Word by word and line by line, write out all of the records.

Collection entries
--- --- ---

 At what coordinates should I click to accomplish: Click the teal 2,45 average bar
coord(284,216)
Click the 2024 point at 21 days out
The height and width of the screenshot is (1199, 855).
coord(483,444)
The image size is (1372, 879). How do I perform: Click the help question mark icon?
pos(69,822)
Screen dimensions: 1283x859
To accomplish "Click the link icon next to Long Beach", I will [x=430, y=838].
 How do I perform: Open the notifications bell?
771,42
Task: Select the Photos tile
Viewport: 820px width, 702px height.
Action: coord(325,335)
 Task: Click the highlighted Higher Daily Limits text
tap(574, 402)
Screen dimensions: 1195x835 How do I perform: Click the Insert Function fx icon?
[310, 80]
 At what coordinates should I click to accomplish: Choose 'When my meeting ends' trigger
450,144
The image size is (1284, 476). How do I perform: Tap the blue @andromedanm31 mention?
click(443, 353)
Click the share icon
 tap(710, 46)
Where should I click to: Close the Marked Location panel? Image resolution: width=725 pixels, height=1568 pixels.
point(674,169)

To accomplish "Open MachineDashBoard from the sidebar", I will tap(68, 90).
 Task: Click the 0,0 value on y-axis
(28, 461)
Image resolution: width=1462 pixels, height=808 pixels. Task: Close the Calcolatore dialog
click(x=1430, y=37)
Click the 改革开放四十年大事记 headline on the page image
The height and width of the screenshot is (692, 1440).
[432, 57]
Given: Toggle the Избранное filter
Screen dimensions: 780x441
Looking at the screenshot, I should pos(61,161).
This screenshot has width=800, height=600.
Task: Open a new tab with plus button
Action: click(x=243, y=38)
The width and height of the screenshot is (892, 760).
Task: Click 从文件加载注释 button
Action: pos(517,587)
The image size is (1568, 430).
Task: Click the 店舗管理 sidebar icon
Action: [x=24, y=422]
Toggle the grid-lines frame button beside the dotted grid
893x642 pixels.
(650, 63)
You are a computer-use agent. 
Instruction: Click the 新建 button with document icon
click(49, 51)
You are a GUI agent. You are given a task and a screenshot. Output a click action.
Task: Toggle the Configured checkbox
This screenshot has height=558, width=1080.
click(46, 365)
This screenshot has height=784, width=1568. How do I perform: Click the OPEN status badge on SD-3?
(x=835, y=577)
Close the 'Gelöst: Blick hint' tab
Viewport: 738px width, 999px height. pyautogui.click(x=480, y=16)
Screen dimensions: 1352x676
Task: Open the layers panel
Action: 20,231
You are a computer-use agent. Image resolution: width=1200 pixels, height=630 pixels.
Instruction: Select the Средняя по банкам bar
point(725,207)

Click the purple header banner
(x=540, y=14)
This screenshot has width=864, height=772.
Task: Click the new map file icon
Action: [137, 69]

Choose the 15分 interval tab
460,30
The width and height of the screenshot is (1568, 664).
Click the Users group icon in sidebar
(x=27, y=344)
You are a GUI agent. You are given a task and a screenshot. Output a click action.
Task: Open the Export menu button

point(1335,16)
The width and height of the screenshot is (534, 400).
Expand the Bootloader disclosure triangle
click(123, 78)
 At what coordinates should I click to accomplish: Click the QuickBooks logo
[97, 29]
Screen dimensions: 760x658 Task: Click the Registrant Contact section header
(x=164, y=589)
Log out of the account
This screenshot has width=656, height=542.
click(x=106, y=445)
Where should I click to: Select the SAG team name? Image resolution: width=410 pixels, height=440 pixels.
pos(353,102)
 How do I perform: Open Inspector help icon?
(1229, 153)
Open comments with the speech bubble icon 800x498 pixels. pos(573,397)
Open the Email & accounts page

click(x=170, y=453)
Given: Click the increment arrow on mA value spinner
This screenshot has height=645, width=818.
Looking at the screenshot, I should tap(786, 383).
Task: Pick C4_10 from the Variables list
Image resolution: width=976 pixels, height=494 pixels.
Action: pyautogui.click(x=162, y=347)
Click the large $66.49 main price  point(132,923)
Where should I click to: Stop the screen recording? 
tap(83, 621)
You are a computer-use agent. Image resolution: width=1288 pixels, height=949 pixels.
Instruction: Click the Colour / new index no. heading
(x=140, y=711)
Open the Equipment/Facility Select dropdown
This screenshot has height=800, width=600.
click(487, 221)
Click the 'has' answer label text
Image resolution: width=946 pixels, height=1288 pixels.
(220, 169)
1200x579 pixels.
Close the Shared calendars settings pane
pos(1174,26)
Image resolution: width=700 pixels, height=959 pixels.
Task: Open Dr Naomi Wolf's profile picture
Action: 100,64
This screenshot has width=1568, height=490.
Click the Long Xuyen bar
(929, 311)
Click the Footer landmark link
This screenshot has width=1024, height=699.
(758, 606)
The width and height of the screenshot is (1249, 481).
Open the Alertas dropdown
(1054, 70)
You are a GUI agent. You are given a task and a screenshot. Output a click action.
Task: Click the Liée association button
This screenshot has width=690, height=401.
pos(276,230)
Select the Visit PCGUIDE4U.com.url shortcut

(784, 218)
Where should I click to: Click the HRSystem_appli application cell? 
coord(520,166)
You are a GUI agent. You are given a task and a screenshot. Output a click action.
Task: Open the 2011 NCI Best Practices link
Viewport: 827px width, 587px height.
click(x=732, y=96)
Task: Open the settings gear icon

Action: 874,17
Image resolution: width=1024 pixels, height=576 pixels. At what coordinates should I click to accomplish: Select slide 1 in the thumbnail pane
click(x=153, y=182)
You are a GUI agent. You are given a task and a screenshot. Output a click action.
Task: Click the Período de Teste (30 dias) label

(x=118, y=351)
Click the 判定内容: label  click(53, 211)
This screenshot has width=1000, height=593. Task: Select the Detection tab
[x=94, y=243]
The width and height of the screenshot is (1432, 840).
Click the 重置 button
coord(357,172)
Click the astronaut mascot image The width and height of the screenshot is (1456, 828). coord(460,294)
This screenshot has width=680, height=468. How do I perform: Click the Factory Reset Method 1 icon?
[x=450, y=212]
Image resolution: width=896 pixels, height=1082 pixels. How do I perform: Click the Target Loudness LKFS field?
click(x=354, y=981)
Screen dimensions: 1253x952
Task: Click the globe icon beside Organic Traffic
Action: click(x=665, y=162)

--- --- ---

## Task result
 At what coordinates should I click to accomplish: Click the teal 2,45 average bar
coord(284,216)
Click the 2024 point at 21 days out
The height and width of the screenshot is (1199, 855).
coord(483,444)
The image size is (1372, 879). How do I perform: Click the help question mark icon?
pos(69,822)
Screen dimensions: 1283x859
To accomplish "Click the link icon next to Long Beach", I will [x=430, y=838].
 How do I perform: Open the notifications bell?
771,42
Task: Select the Photos tile
Viewport: 820px width, 702px height.
Action: coord(325,335)
 Task: Click the highlighted Higher Daily Limits text
tap(574, 402)
Screen dimensions: 1195x835 How do I perform: Click the Insert Function fx icon?
[310, 80]
 At what coordinates should I click to accomplish: Choose 'When my meeting ends' trigger
450,144
The image size is (1284, 476). How do I perform: Tap the blue @andromedanm31 mention?
click(443, 353)
Click the share icon
 tap(710, 46)
Where should I click to: Close the Marked Location panel? Image resolution: width=725 pixels, height=1568 pixels.
point(674,169)

To accomplish "Open MachineDashBoard from the sidebar", I will tap(68, 90).
 Task: Click the 0,0 value on y-axis
(28, 461)
Image resolution: width=1462 pixels, height=808 pixels. Task: Close the Calcolatore dialog
click(x=1430, y=37)
Click the 改革开放四十年大事记 headline on the page image
The height and width of the screenshot is (692, 1440).
[432, 57]
Given: Toggle the Избранное filter
Screen dimensions: 780x441
Looking at the screenshot, I should pos(61,161).
This screenshot has width=800, height=600.
Task: Open a new tab with plus button
Action: click(x=243, y=38)
The width and height of the screenshot is (892, 760).
Task: Click 从文件加载注释 button
Action: pos(517,587)
The image size is (1568, 430).
Task: Click the 店舗管理 sidebar icon
Action: [x=24, y=422]
Toggle the grid-lines frame button beside the dotted grid
893x642 pixels.
(650, 63)
You are a computer-use agent. 
Instruction: Click the 新建 button with document icon
click(49, 51)
You are a GUI agent. You are given a task and a screenshot. Output a click action.
Task: Toggle the Configured checkbox
This screenshot has height=558, width=1080.
click(46, 365)
This screenshot has height=784, width=1568. How do I perform: Click the OPEN status badge on SD-3?
(x=835, y=577)
Close the 'Gelöst: Blick hint' tab
Viewport: 738px width, 999px height. pyautogui.click(x=480, y=16)
Screen dimensions: 1352x676
Task: Open the layers panel
Action: 20,231
You are a computer-use agent. Image resolution: width=1200 pixels, height=630 pixels.
Instruction: Select the Средняя по банкам bar
point(725,207)

Click the purple header banner
(x=540, y=14)
This screenshot has width=864, height=772.
Task: Click the new map file icon
Action: [137, 69]

Choose the 15分 interval tab
460,30
The width and height of the screenshot is (1568, 664).
Click the Users group icon in sidebar
(x=27, y=344)
You are a GUI agent. You are given a task and a screenshot. Output a click action.
Task: Open the Export menu button

point(1335,16)
The width and height of the screenshot is (534, 400).
Expand the Bootloader disclosure triangle
click(123, 78)
 At what coordinates should I click to accomplish: Click the QuickBooks logo
[97, 29]
Screen dimensions: 760x658 Task: Click the Registrant Contact section header
(x=164, y=589)
Log out of the account
This screenshot has width=656, height=542.
click(x=106, y=445)
Where should I click to: Select the SAG team name? Image resolution: width=410 pixels, height=440 pixels.
pos(353,102)
 How do I perform: Open Inspector help icon?
(1229, 153)
Open comments with the speech bubble icon 800x498 pixels. pos(573,397)
Open the Email & accounts page

click(x=170, y=453)
Given: Click the increment arrow on mA value spinner
This screenshot has height=645, width=818.
Looking at the screenshot, I should tap(786, 383).
Task: Pick C4_10 from the Variables list
Image resolution: width=976 pixels, height=494 pixels.
Action: pyautogui.click(x=162, y=347)
Click the large $66.49 main price  point(132,923)
Where should I click to: Stop the screen recording? 
tap(83, 621)
You are a computer-use agent. Image resolution: width=1288 pixels, height=949 pixels.
Instruction: Click the Colour / new index no. heading
(x=140, y=711)
Open the Equipment/Facility Select dropdown
This screenshot has height=800, width=600.
click(487, 221)
Click the 'has' answer label text
Image resolution: width=946 pixels, height=1288 pixels.
(220, 169)
1200x579 pixels.
Close the Shared calendars settings pane
pos(1174,26)
Image resolution: width=700 pixels, height=959 pixels.
Task: Open Dr Naomi Wolf's profile picture
Action: 100,64
This screenshot has width=1568, height=490.
Click the Long Xuyen bar
(929, 311)
Click the Footer landmark link
This screenshot has width=1024, height=699.
(758, 606)
The width and height of the screenshot is (1249, 481).
Open the Alertas dropdown
(1054, 70)
You are a GUI agent. You are given a task and a screenshot. Output a click action.
Task: Click the Liée association button
This screenshot has width=690, height=401.
pos(276,230)
Select the Visit PCGUIDE4U.com.url shortcut

(784, 218)
Where should I click to: Click the HRSystem_appli application cell? 
coord(520,166)
You are a GUI agent. You are given a task and a screenshot. Output a click action.
Task: Open the 2011 NCI Best Practices link
Viewport: 827px width, 587px height.
click(x=732, y=96)
Task: Open the settings gear icon

Action: 874,17
Image resolution: width=1024 pixels, height=576 pixels. At what coordinates should I click to accomplish: Select slide 1 in the thumbnail pane
click(x=153, y=182)
You are a GUI agent. You are given a task and a screenshot. Output a click action.
Task: Click the Período de Teste (30 dias) label

(x=118, y=351)
Click the 判定内容: label  click(53, 211)
This screenshot has width=1000, height=593. Task: Select the Detection tab
[x=94, y=243]
The width and height of the screenshot is (1432, 840).
Click the 重置 button
coord(357,172)
Click the astronaut mascot image The width and height of the screenshot is (1456, 828). coord(460,294)
This screenshot has width=680, height=468. How do I perform: Click the Factory Reset Method 1 icon?
[x=450, y=212]
Image resolution: width=896 pixels, height=1082 pixels. How do I perform: Click the Target Loudness LKFS field?
click(x=354, y=981)
Screen dimensions: 1253x952
Task: Click the globe icon beside Organic Traffic
Action: click(x=665, y=162)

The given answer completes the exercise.